Alasdair Parker, Consultant Pediatric Neurologist at Addenbrooke’s Hospital in Cambridge, is BPNAPresident. In animal experiments, cautions, small amounts of THC It made the seizures worse, not better. THC It is linked to psychological problems in teens, and some fear the long-term effects on brain development.

But for desperate parents, that caution breaks a little ice. Anxiety about long-term effects is felt when faced with an extremely poor quality of life and the threat of death, says Hannah Deacon. Her son Alfie (pictured) is one of three children to have a NHS prescription, and says he’s seen nothing but improvement in the four years he’s taken it. She adds that other parents are turning to the black market to buy a plant-based product that contains much higher levels of THC.

In difficult cases, physicians may make their own judgments when using “unlicensed” drugs. But the guidelines leave little room for that. More flexibility was expected, says David Jennings, a policy expert at Epilepsy Action, a charity, and that what has emerged has not only tightened rules on private prescriptions but implicitly suggested to doctors that “if something goes wrong, they will be held accountable”.

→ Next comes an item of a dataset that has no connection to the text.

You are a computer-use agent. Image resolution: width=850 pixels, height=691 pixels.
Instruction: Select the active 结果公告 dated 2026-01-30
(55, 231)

The argument is getting ugly. Parents are frustrated, says Jennings. Meanwhile, Dr. Parker says some pediatric neurologists feel “threatening, intimidated and harassed,” and suggests that some medical cannabis proponents have “financial interests in withdrawing our guidance.” David Knott, Professor of Psychopharmacology and Neuropsychology at Imperial College London, believes that BPNA Being obstructive, even unethical. He says he’s heard of children dying from a lack of accessible and affordable medical cannabis and that his research, which has not yet been published, will show a 50-fold reduction in seizures when using a product that contains both. THC and cannabidiol.

It remains to be seen how long it will take the experts to resolve their differences. In the meantime, expect to hear more distressed parents. That will make the issue political again – whether the health minister likes it or not.

This article appeared in the Britain section of the print edition under the heading “Hard Cases”.